Jetzt sagt der Motorenlieferant es liegt an den Einstellungen des FU, was logischerweise der Siemens Techniker nich meint.
Hat jemand von Euch schon solche Erfahrungen gemacht?
Besten Dank für die Hilfe.


----------



## MSB (7 September 2009)

Also da es an einem FU, speziell den Sinamics-Kisten, viele Parameter gibt,
und noch mehr die potentiell falsch oder nicht richtig sein können,
sind deine Informationen ganz einfach viel zu spärrlich.
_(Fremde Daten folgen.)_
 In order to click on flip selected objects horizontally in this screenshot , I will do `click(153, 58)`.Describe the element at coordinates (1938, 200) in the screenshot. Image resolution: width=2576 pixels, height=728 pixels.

Ansonsten was soll der Geiz, lass den Siemens-Experten noch mal antraben,
wenn das erst neuerlich mit neuem FU auftritt ist der Fehler ja sehr eindeutig lokalisiert.
Schlimm genug das Siemens die Arroganz besitzt das der Motor getauscht werden muss,
noch schlimmer ihr das auch noch macht.

Ich hatte noch keine speziellen Probleme, weiß aber das Siemens-FU's in der Motor-Regelung sehr hinterfotzige Parameter besitzen,
die leicht mal zu einem enormen Stromanstieg bei gleichzeitigen Verlust von Drehmoment führen können.
Die Tour hab ich schon ein paar mal hinter mir.

P.S. G150 oder S150?

Mfg
Manuel


----------



## Olistone (8 September 2009)

Hallo Manuel

Der Siemens Techniker war schon so viele male da, man könnte meinen er arbeitet schon bei uns, doch der ist mit seinem Latein auch schon am Ende. 
Die Parameter hat er auch schon mehrere male eingestellt doch keine verbesserung erreicht.
Ein Servicetechniker von ABB den wir mal angefragt hatten, meinte es könnte mit der Taktfrequenz zu tun haben, wenn diese auf 4 kHz eingestellt ist sei die Motortemperatur am tiefsten. Weiss aber nicht ob das beim Sinamics auch geht.
Ist übrigens ein S150!

Gruss Oliver


----------



## Blockmove (8 September 2009)

Tja...Siemens und Fremdmotoren 
Haben wir auch gemischte Erfahrungen.
Ich würd Siemens eine Frist setzen und wenn es dann nicht klappt mit Rauswurf drohen. Andere Hersteller können auch Umrichter bauen.

Gruß
  Dieter


----------



## Sesssko (8 September 2009)

Hey. Du schreibst zwar das der Motor 350kW hat und mit 1250 min-1 betrieben wird. Wie ist denn die Basisdrehzahl des Motors (1500, 3000, 1000 min-1)? Welche Isoliertstoffklasse hat der Motor (üblicherweise F)? Ist der Motor frequenzgeregelt (Vectorgeregelt) oder frequenzgesteuert (U/f - Verfahren)?


----------



## LONG JOHN MCT (8 September 2009)

Blockmove schrieb:


> Tja...Siemens und Fremdmotoren
> Haben wir auch gemischte Erfahrungen.
> Ich würd Siemens eine Frist setzen und wenn es dann nicht klappt mit Rauswurf drohen. Andere Hersteller können auch Umrichter bauen.
> 
> ...




Da stimm ich Dieter zu ... z.B. Danfoss 

Wie weit ist den der Motor vom FU entfernt ?  bzw sitzt eine Drossel oder Filter dazwischen ? 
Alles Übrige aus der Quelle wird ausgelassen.